The Simit Foreign Function Interface

These pages are under construction

The Simit Foreign Function Interface (ffi) lets Simit code call functions written in C. The extern keyword is used to call C functions. Extern functions can accept or return any number of Simit scalar, vector and matrix arguments. Passing elements or sets to extern functions is not supported. The argument list of the C function must contain all the Simit arguments followed by the result arguments, which are passed in using a pointer. A vector and matrix argument passed into an extern function must be matched by one or more arguments describing the vector or matrix type (e.g. it's size) followed by one argument for its value.

The following declares a function printscalar written in C and linked to the program:

extern func printInt(a : int);

export func main()
  i : int = 2;
  printInt(i);
end

The C function printInt can be defined as follows:

int printInt(int a) {
  printf("%d\n", a);
  return 0;  // Return success error code
}

Since the argument is a scalar it is passed by value. The functions returns an error code (0 for success, any other value for failure). A failure causes an exception to be thrown from simit::Function::run.

The next example declares and calls a function that prints a vector.

extern func printVector(a : vector[3](int));

export func main()
  vec : vector[3](int) = [1, 2, 3];
  printVector(vec);
end

The C function is defined as follows

int printVector(int n, int* a) {
  printf("[%d", a[0]);
  for (int i=1; i<n; i++) {
    printf(", %d", a[i]);
  }
  printf("]\n");
  return 0;  // Return success error code
}

Vector arguments in Simit becomes two arguments in C: the vector's size and a pointer to its values.

The table lists the required C formal arguments for dense Simit vectors and matrices. In the following all Simit floats are double precision, V refers to a Simit set, and 3 can be replaced by any number.

Simit Actual C Formal
int int
vector[3](float) int, double*
vector[V](float) int, double*
vector[V](vector[3](float)) int, int, double*
matrix[3,3](float) int, int, double*

The blocked types have two sets of type arguments. The first set describes the number of blocks in each dimension (one for vector, two for matrices). The second set describes the size of each block in each dimension.

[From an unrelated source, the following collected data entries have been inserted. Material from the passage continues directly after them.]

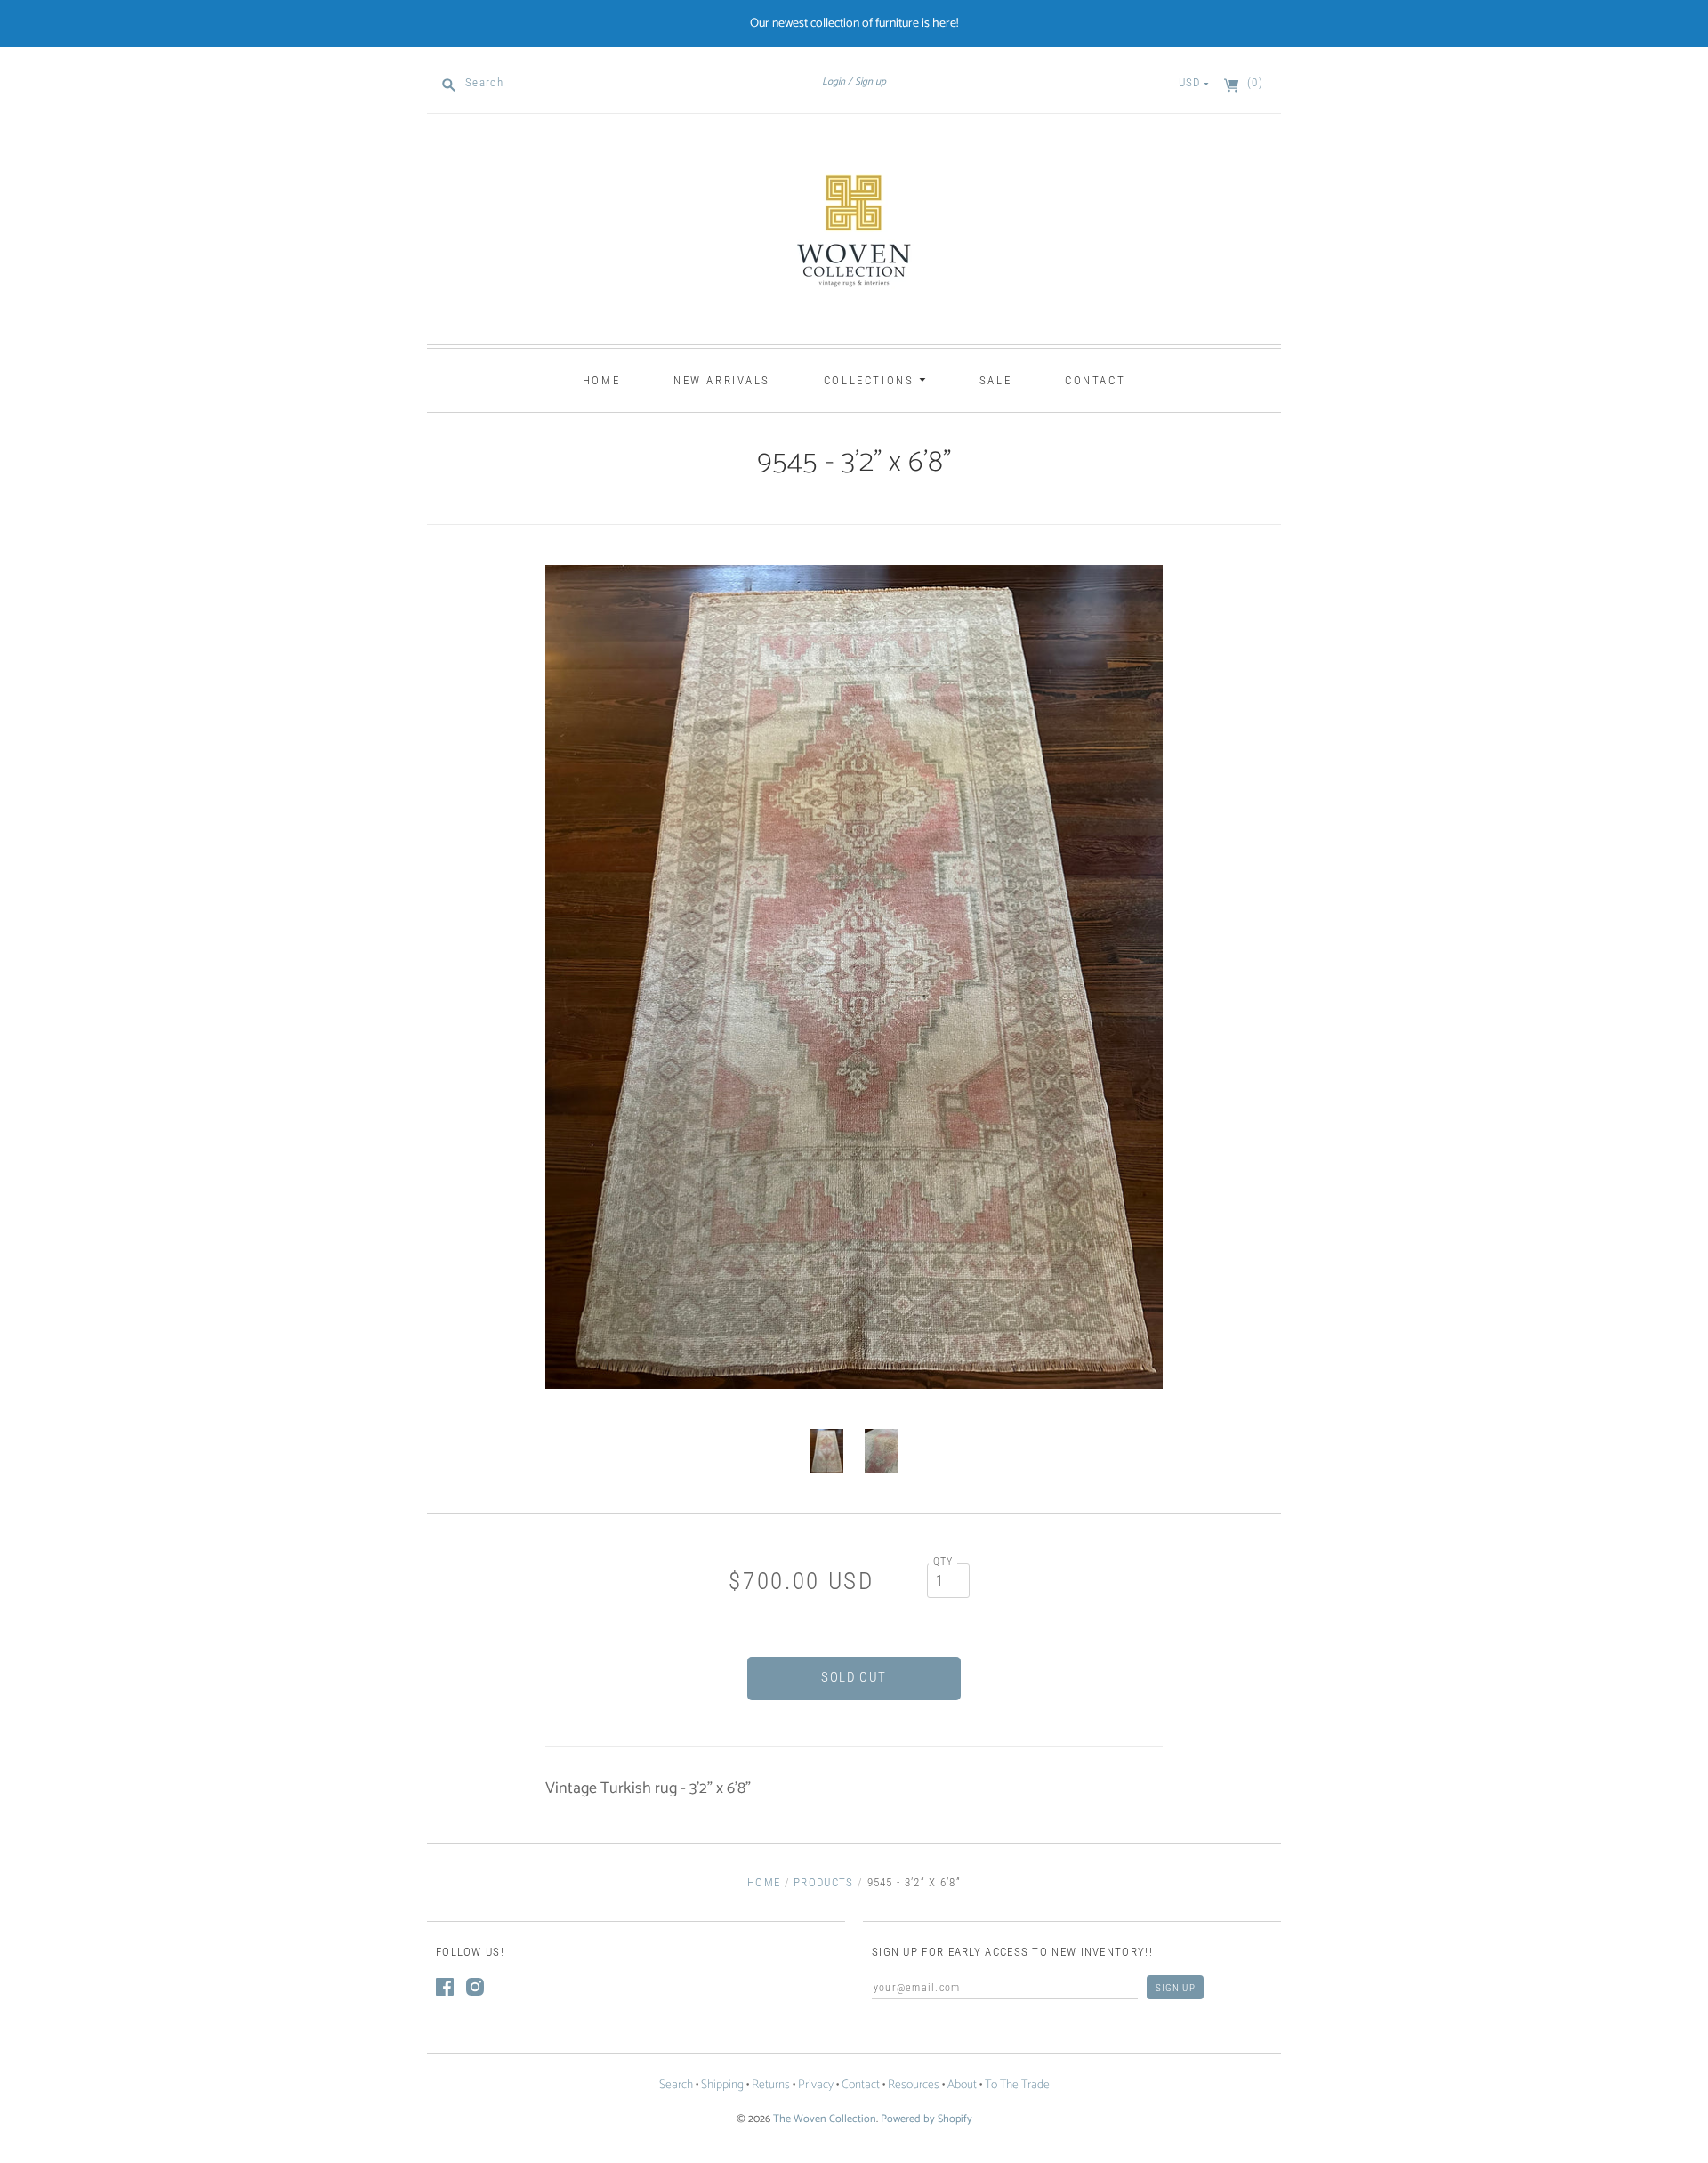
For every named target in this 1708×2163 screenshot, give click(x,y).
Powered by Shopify (926, 2119)
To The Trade (1017, 2085)
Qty (943, 1561)
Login (833, 82)
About (962, 2085)
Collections (871, 380)
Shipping (722, 2085)
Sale (995, 380)
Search (676, 2085)
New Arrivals (721, 380)
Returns (771, 2085)
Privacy (816, 2085)
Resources (913, 2085)
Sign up (870, 82)
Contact (1095, 380)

The next table lists the C formal arguments for sparse Simit matrices:

Simit Actual C Formal
matrix[V,V](float) int, int, int*, int*, double*
matrix[V,V](matrix[3,3](float)) int, int, int*, int*, int, int, double*

[...]

This table lists the required C formal arguments for dense Simit function results (return values):

Simit C
int int*
vector[3](float) int, double*
vector[V](float) int, double*
matrix[3,3](float) int, int, double*
vector[V](vector[3](float)) int, int, double*

The final table lists the required C formal arguments for sparse Simit function results:

Simit C
matrix[V,V](float) int, int, int**, int**, double**
matrix[V,V](matrix[3,3](float)) int, int, int**, int**, int, int, double**

The (rowPtr and colIdx) indices and value arrays of sparse matrices are passed as pointer-pointers. The reason for this is that Simit cannot know the number of non-zeroes or the non-zero distribution of the matrix. The memory of sparse matrices must therefore be allocated by the user using simit_malloc. However, Simit will free the arrays when they the scope they were allocated in closes.